Re: [PATCH] sched/tracing: append prev_state to tp args instead

From: Alexei Starovoitov
Date: Wed Apr 27 2022 - 16:33:25 EST

On Wed, Apr 27, 2022 at 11:17 AM Andrii Nakryiko
<andrii.nakryiko@xxxxxxxxx> wrote:
> > >
> > > See my reply to Peter. libbpf can't know user's intent to fail this
> > > automatically, in general. In some cases when it can it does
> > > accommodate this automatically. In other cases it provides instruments
> > > for user to handle this (bpf_core_field_size(),
> >
> > My naiive thinking is that the function signature has changed (there's 1 extra
> > arg not just a subtle swap of args of the same type) - so I thought that can be
> > detected. But maybe it is harder said than done.
> It is. We don't have number of arguments either:
> struct bpf_raw_tracepoint_args {
> __u64 args[0];
> };
> What BPF program is getting is just an array of u64s.

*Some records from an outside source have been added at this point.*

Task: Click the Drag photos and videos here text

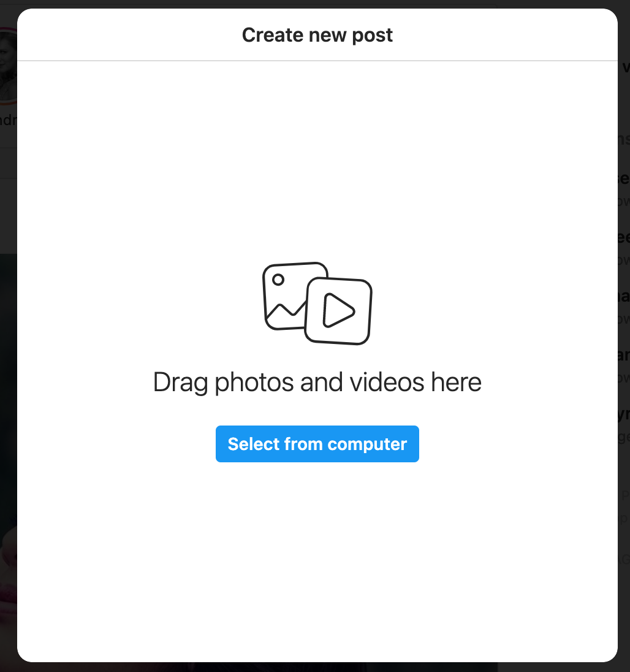Action: pyautogui.click(x=317, y=382)
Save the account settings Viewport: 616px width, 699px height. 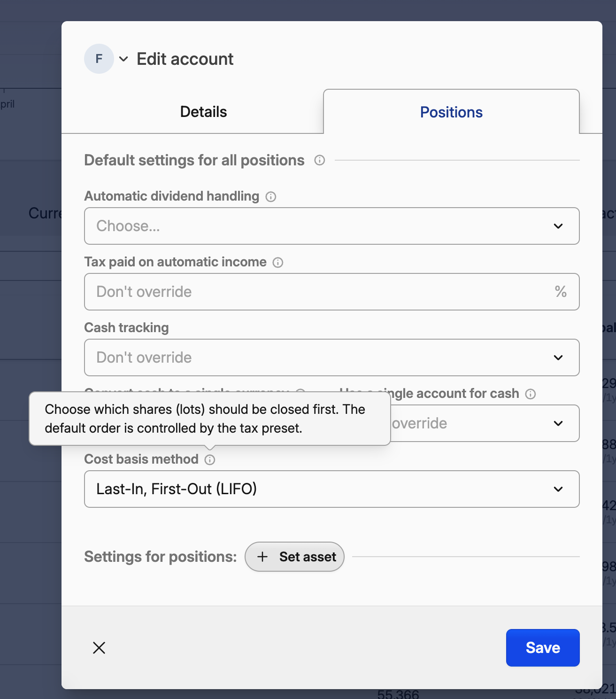pos(543,648)
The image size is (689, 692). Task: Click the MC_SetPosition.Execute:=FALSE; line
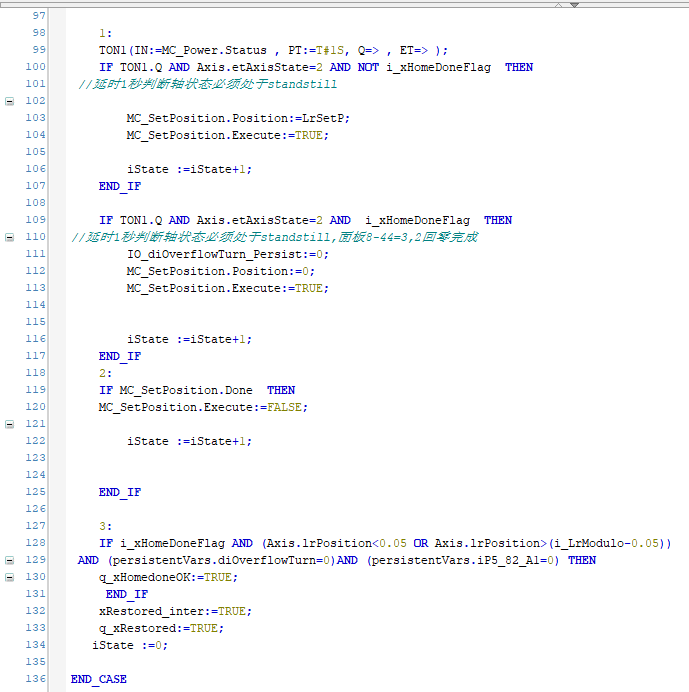point(203,407)
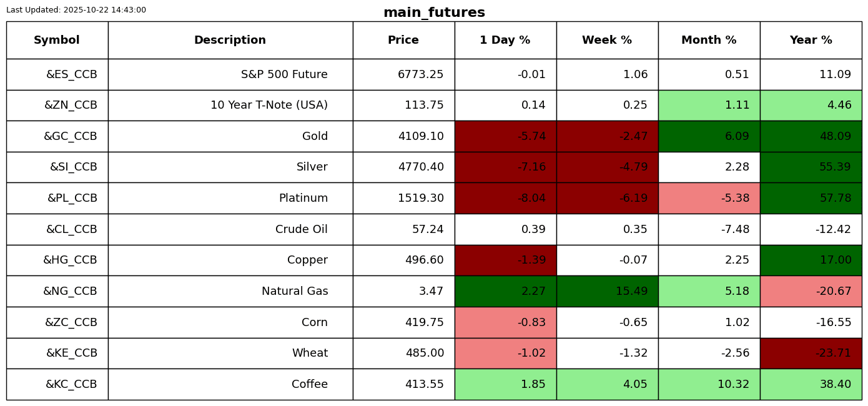Click the &ES_CCB symbol cell

pyautogui.click(x=71, y=74)
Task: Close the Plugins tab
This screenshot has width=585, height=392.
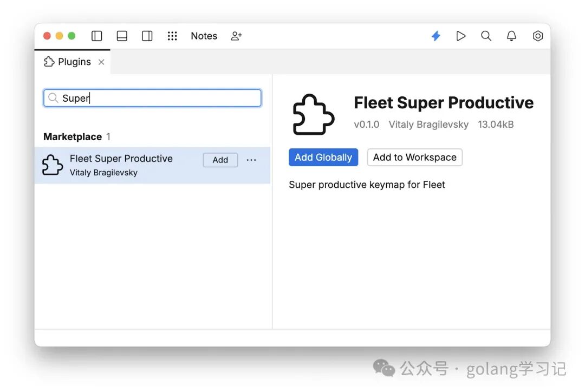Action: (x=101, y=62)
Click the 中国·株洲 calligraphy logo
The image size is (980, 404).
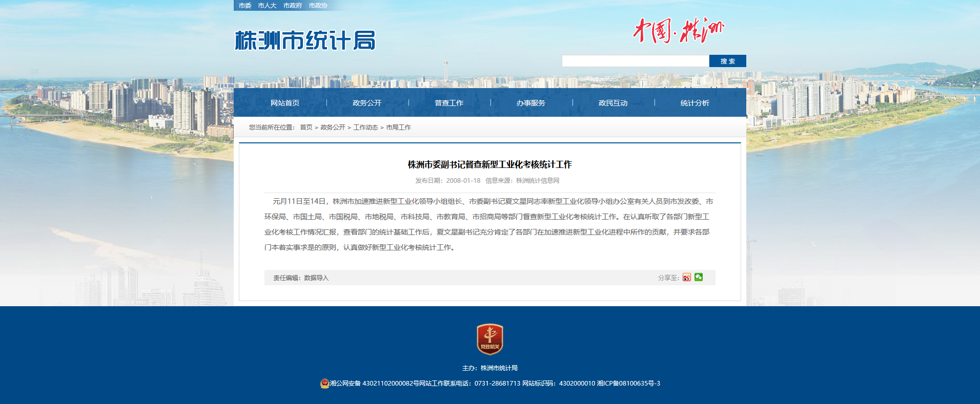[678, 30]
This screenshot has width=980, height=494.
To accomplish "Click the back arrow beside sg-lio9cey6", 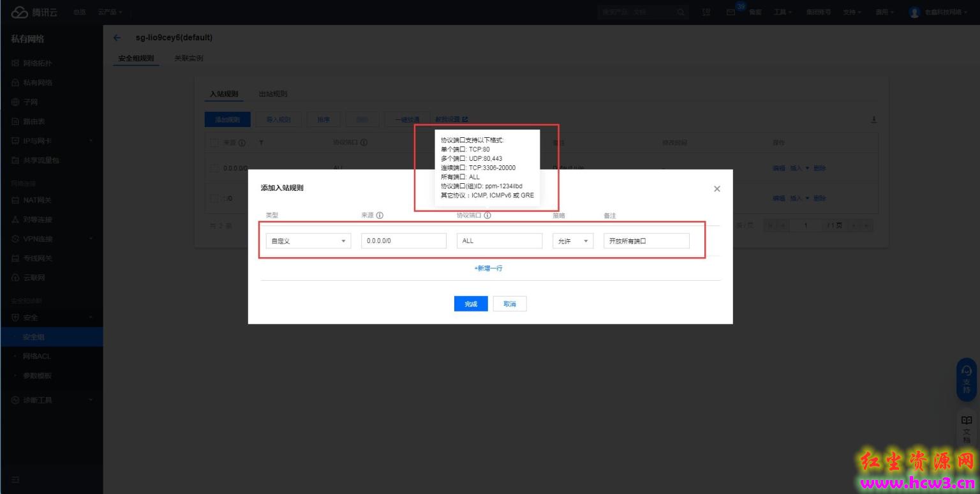I will click(x=117, y=38).
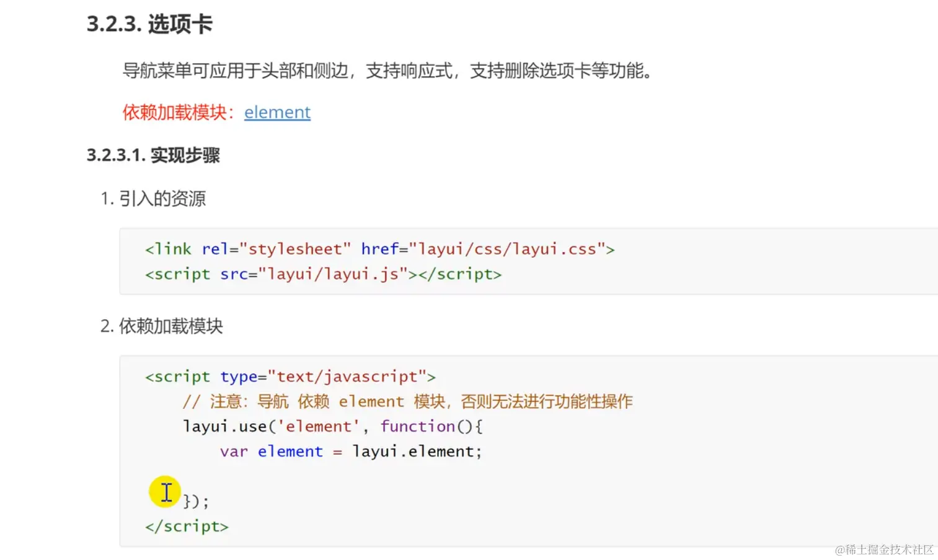Click the 3.2.3. 选项卡 heading

(x=149, y=24)
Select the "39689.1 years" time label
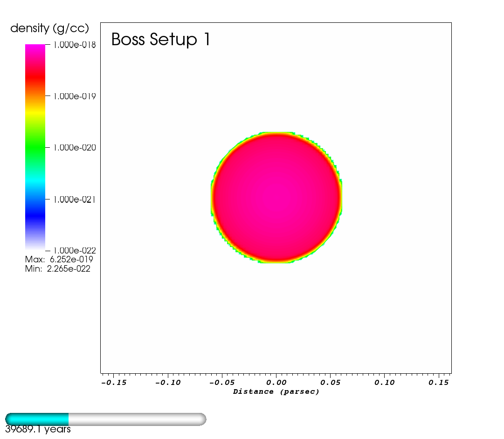The width and height of the screenshot is (504, 439). click(38, 430)
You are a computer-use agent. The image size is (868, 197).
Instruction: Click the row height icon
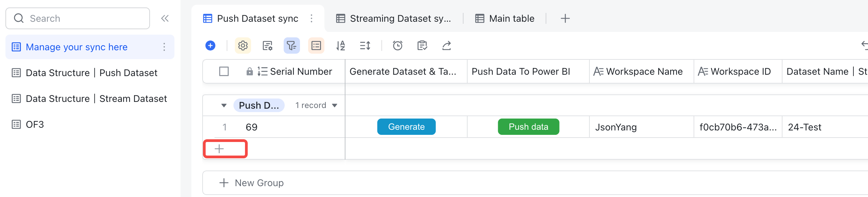pos(365,46)
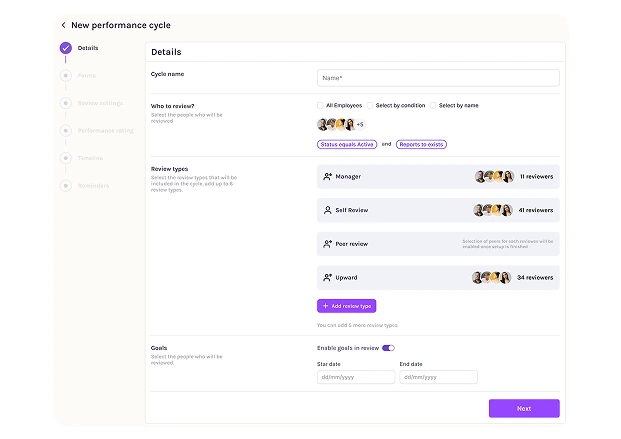Click the Manager review type person icon

(x=327, y=177)
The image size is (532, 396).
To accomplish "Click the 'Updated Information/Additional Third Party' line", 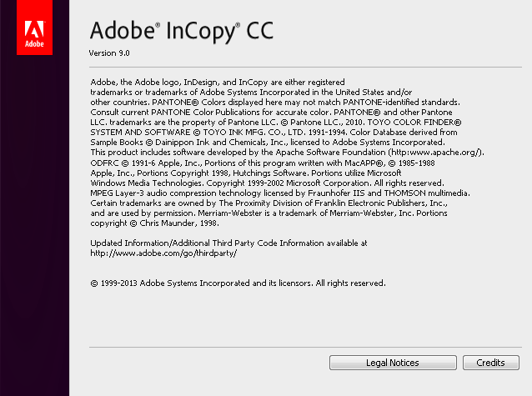I will tap(228, 243).
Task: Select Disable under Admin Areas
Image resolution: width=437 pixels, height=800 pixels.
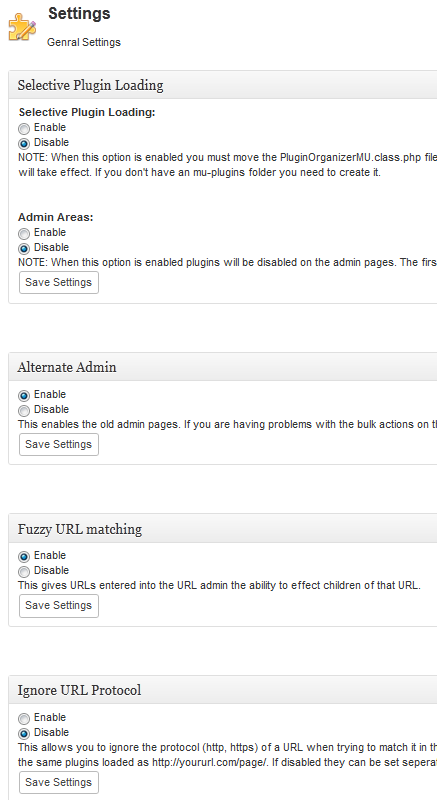Action: tap(24, 248)
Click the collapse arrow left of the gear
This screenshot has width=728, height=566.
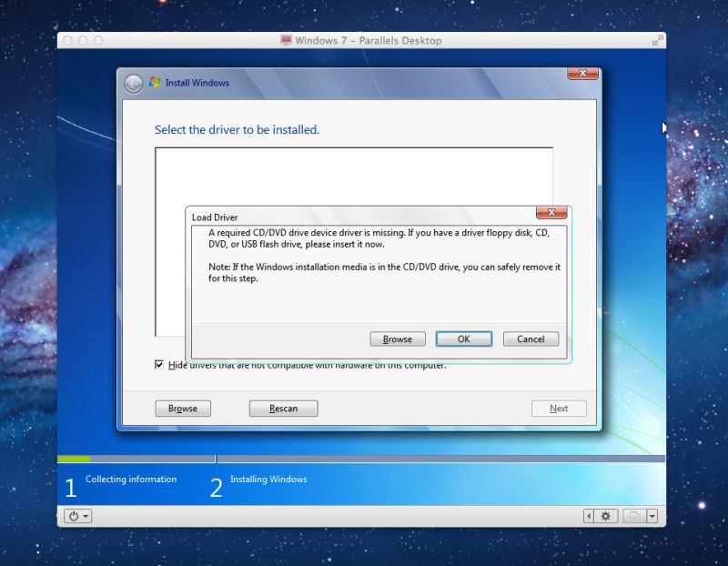[588, 516]
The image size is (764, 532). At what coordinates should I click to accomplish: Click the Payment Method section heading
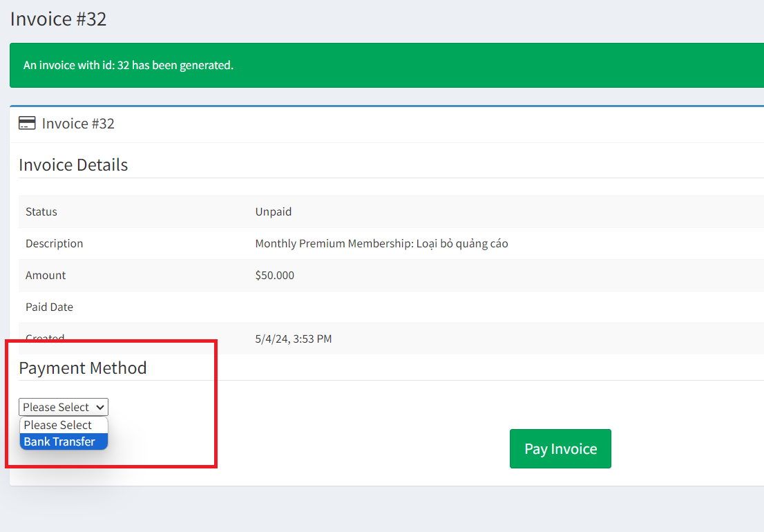[x=83, y=368]
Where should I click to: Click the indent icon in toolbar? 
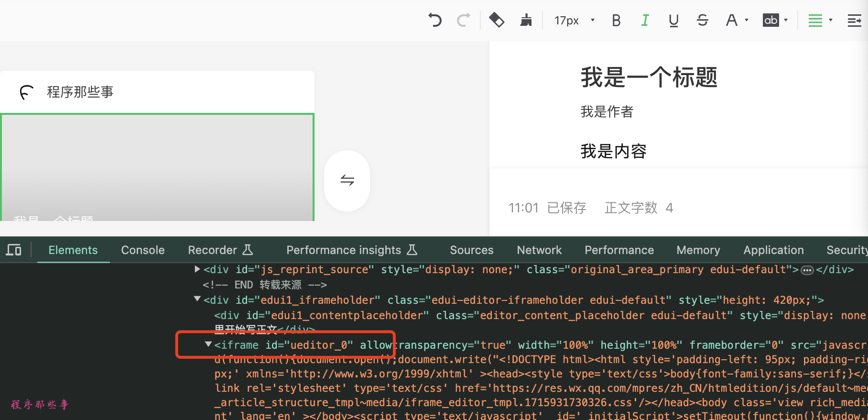tap(854, 20)
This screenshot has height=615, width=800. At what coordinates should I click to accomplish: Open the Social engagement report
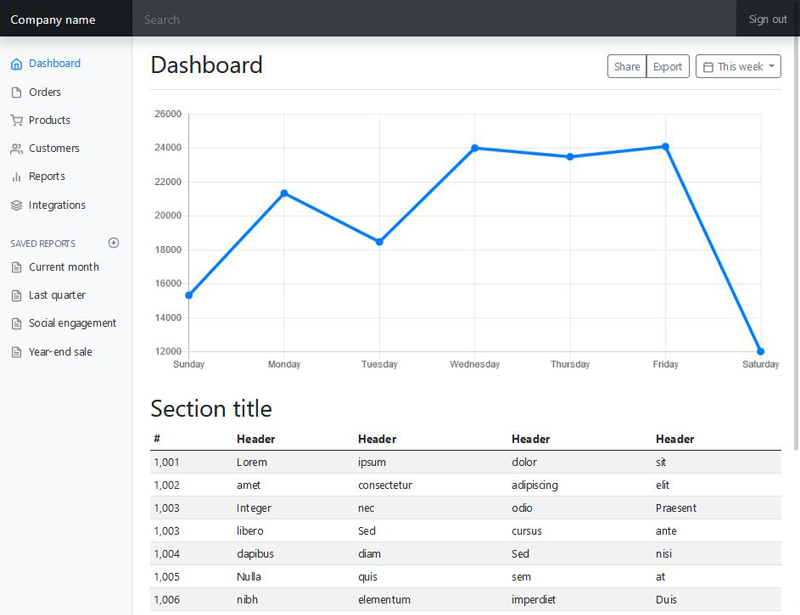72,323
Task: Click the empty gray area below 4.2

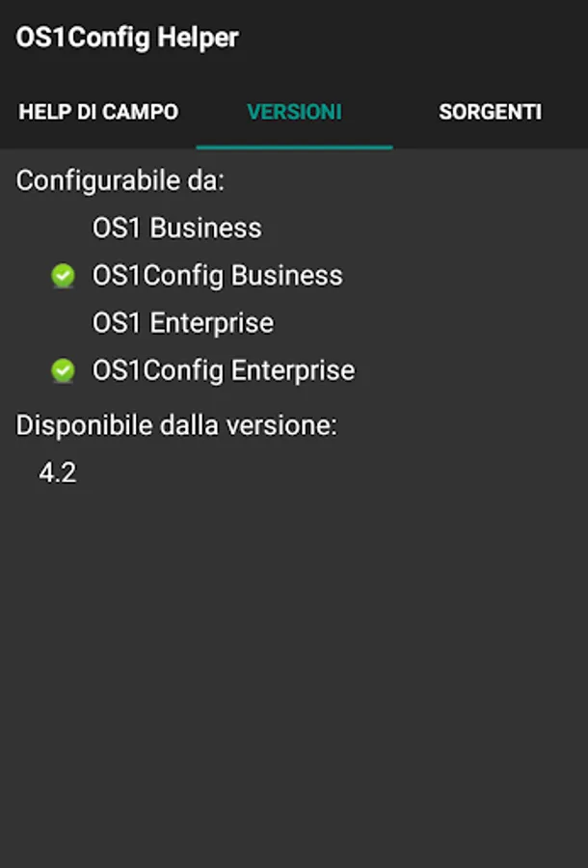Action: [294, 675]
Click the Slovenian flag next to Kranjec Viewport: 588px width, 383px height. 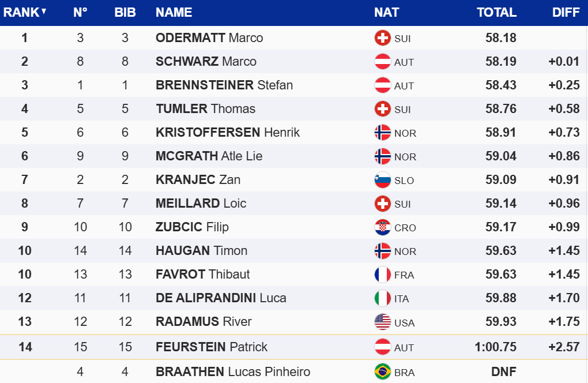click(382, 180)
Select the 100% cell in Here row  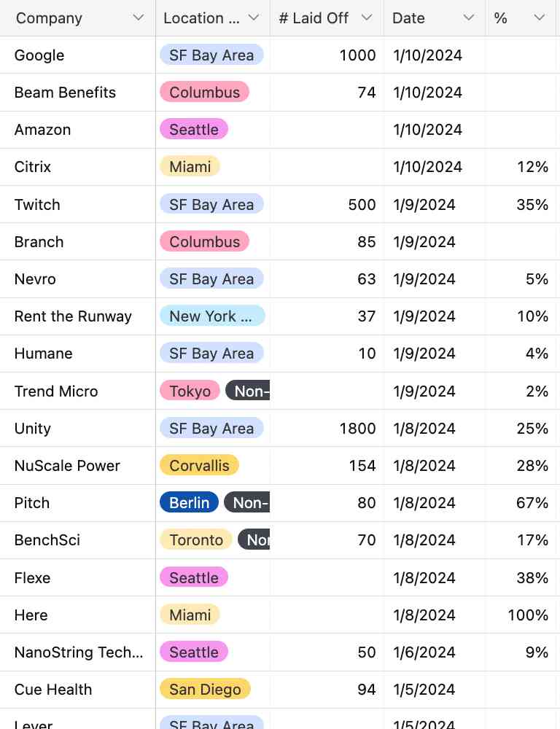(x=521, y=615)
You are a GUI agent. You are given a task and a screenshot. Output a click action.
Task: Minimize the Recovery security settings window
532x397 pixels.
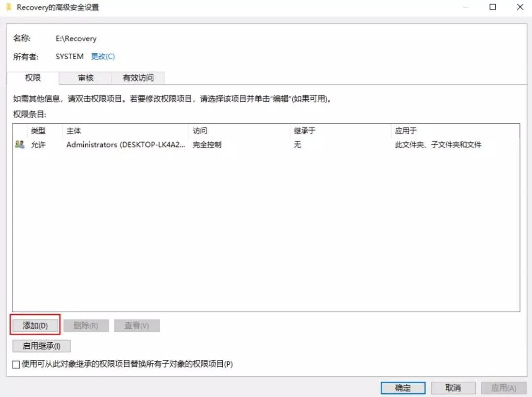point(466,7)
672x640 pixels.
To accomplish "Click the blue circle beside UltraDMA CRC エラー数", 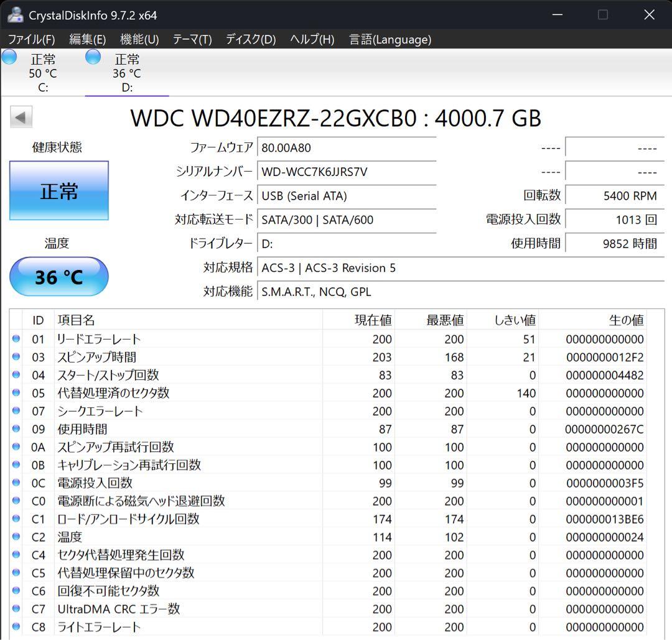I will click(x=16, y=609).
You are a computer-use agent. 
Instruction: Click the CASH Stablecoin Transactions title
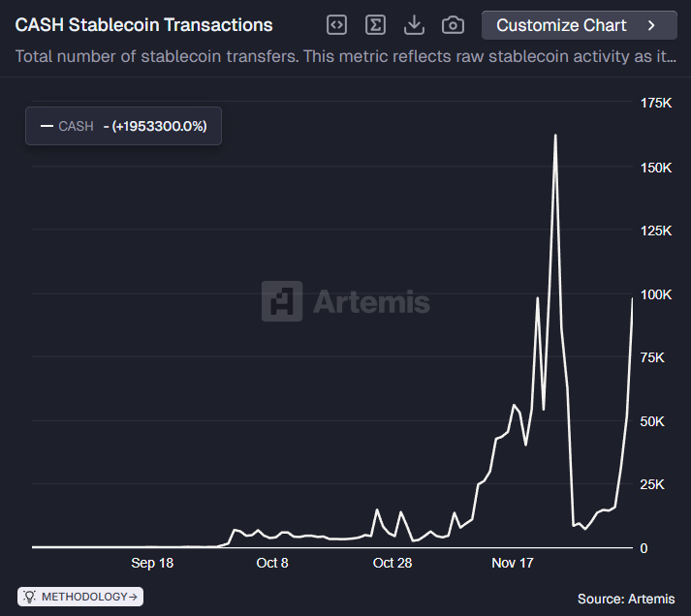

Well, that's a true and false statement at the same time
that might confuse folks reading this thread.
To clarify:
raw_tp and tp_btf programs receive an array of u64-s.
raw_tp checks the number of arguments only.
The prog that accesses non-existing arg will be rejected.
tp_btf prog in addition to the number of args knows
the exact type of the arguments.
So in this case accessing arg0 in bpf prog
as 'struct task_struct *' while it's 'unsigned int prev_state'
in the kernel will cause the verifier to reject it.
If prog does bpf_probe_read_kernel() then all bets are off, of course.
There is no type checking mechanism for bpf_probe_read_kernel.
Only BTF powered pointer dereferences are type checked.
The 'tp_btf' prog type is the recommended way to access tracepoints.
The 'raw_tp' was implemented before BTF was introduced.